Domenica 25ma Tempo Ordinario – Anno C – 18 settembre 2022
Letture: Am 8,4-7; 1 Tim 2,1-8; Lc 16,1-13
In questo brano del vangelo di Luca, il Signore ci dà una nuova definizione dell’onestà e della fedeltà. Di solito, mettiamo sullo stesso piano l’onestà negli affari di questo mondo e la fedeltà a Dio. Per questo motivo, anche se ci fa sorridere, la storia dell’amministratore disonesto ci sembra molto strana e pericolosa. Difatti, si potrebbe interpretarla come un incoraggiamento a rubare ai ricchi e ai potenti per dare ai poveri e ai più bisognosi. Però questa interpretazione dimentica un aspetto essenziale di questa parabola. Perché riduce tutto il racconto a un versetto, senza considerare l’insieme della parabola. Ciò che si trova al centro del racconto dice qualcosa di molto diverso. Difatti, Gesù sta paragonando “i figli di questo mondo”, furbi come l’amministratore disonesto, “ai figli della luce”.
Il vero problema sono i figli della luce. Sono loro che non sanno discernere il loro vero interesse e così mettono tutto sullo stesso piano. Quando valutano i problemi, dimenticano che hanno, anche loro, bisogno di misericordia, e cadono nella tentazione della durezza di cuore. Questa parabola è soprattutto il commento di questi versetti del Padre Nostro: “rimetti a noi i nostri debiti, come anche noi li rimettiamo ai nostri debitori“. La vera onestà, la vera fedeltà suppone sempre, da parte nostra, la consapevolezza che siamo anche debitori di fronte a Dio. La nostra ricerca di giustizia, il nostro desiderio di purificare e di sanare le cose nella società o nella Chiesa, molto spesso, sono un modo ideologico di rifiutare la propria povertà.
Difatti, ci manca questa semplicità, questa sana umiltà dell’amministratore disonesto che riconosce, senza vergognarsi, la sua incapacità. Ci manca questa umile consapevolezza. Allora diventiamo esigenti e duri con gli altri. Dimentichiamo che sono forse loro che ci accoglieranno “nelle dimore eterne”, come dice il Signore! E proprio questo difetto che il Signore Gesù rimproverava ai farisei. Non era la loro fedeltà alla Legge di Mosè o i loro riti religiosi che esasperavano il Signore, ma il loro modo di considerarsi come giudici sopra tutti gli altri e di trasformare così la fede in un carcere di precetti insopportabili.
Il problema del fariseismo è di mettere la legge, i principi, l’ideale, sopra il bene delle persone.
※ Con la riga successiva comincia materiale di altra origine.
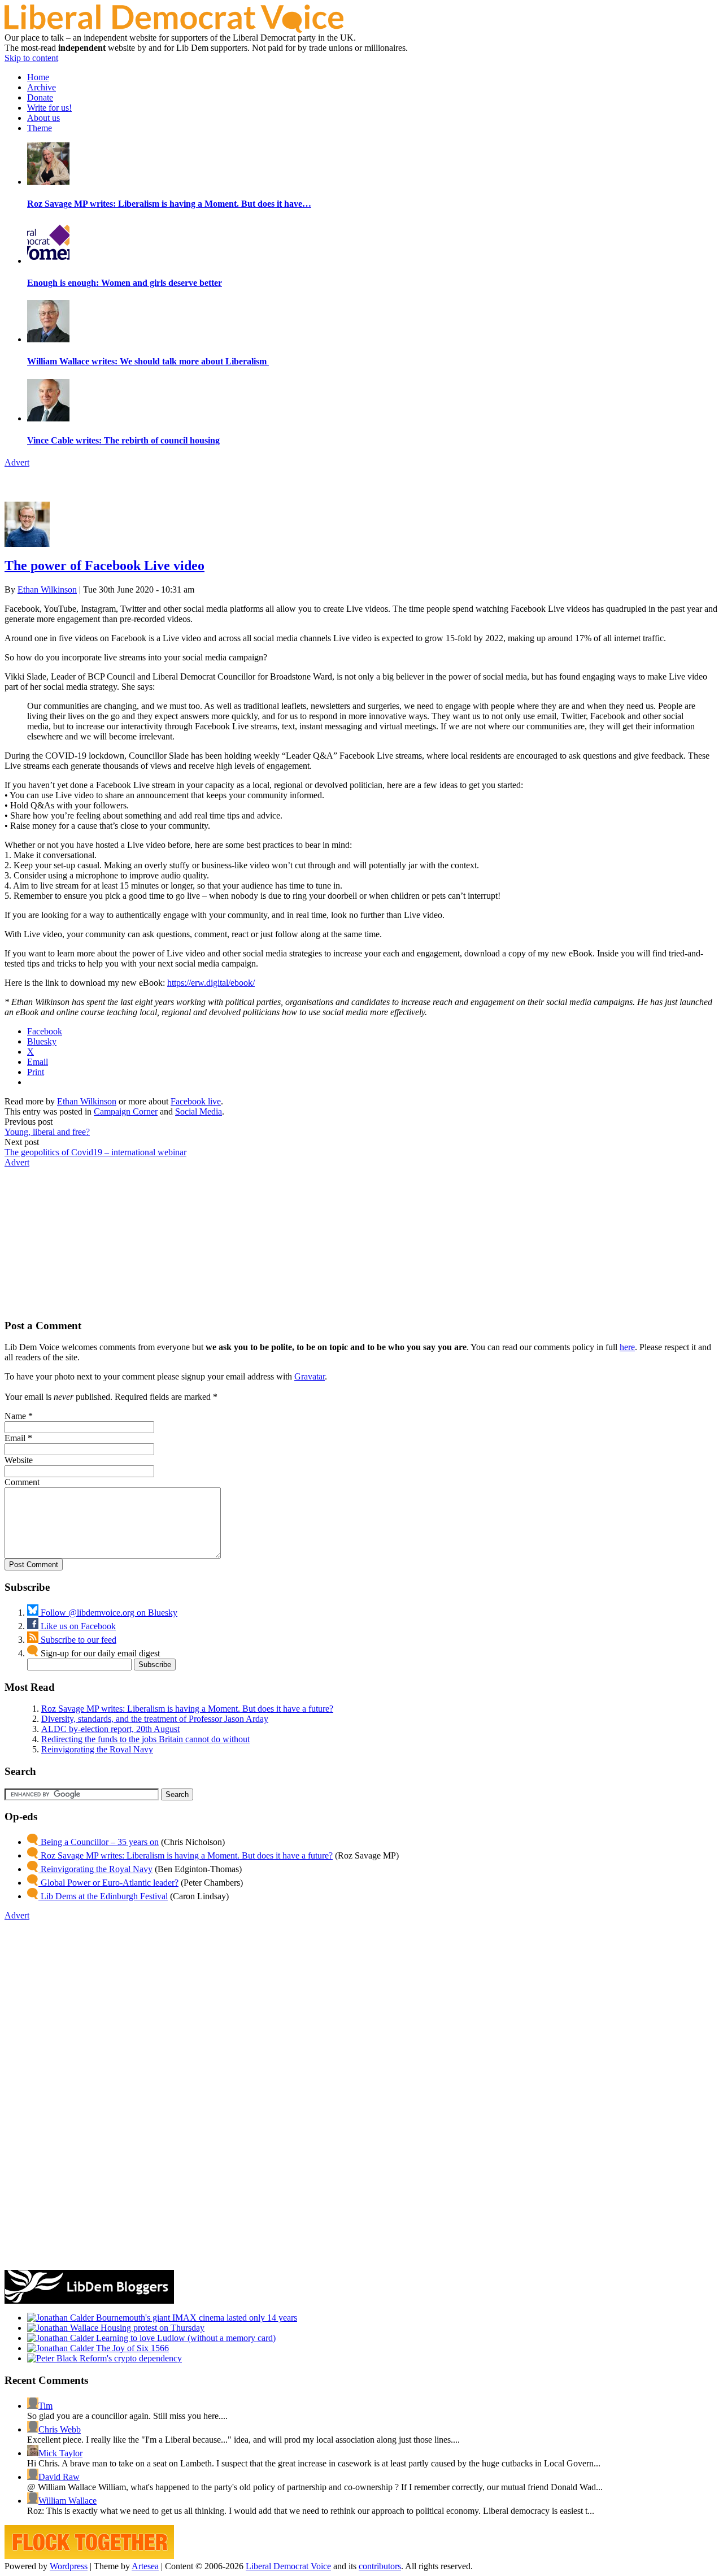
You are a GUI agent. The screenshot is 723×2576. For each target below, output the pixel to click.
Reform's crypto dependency (129, 2358)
Per il Signore, come il sabato è fatto per l’uomo, nello stesso modo i soldi e le cose sono per il bene dell’uomo. Ma quando mettiamo tutte queste cose create al disopra di tutto, allora cambiamo il senso della creazione. Perché se le cose sono fatte per l’uomo, l’uomo è stato creato per Dio. Dimenticare questo significa tradire il piano di Dio, cioè la vera Legge di Dio.
Lo scopo del Signore è di rendere a ogni realtà il posto giusto, di valutare quali sono i veri scopi che ci muovono, nel più profondo del nostro cuore. Perché servire Dio significa sempre mettere la persona al primo posto, e tutte le cose al servizio dell’umanità. E questo non è mai stato evidente nel nostro mondo. Le ricchezze, i soldi, le cose sono spesso diventati i criteri delle scelte che facciamo. Così l’ordine voluto da Dio viene rovesciato e le cose diventano i nostri idoli!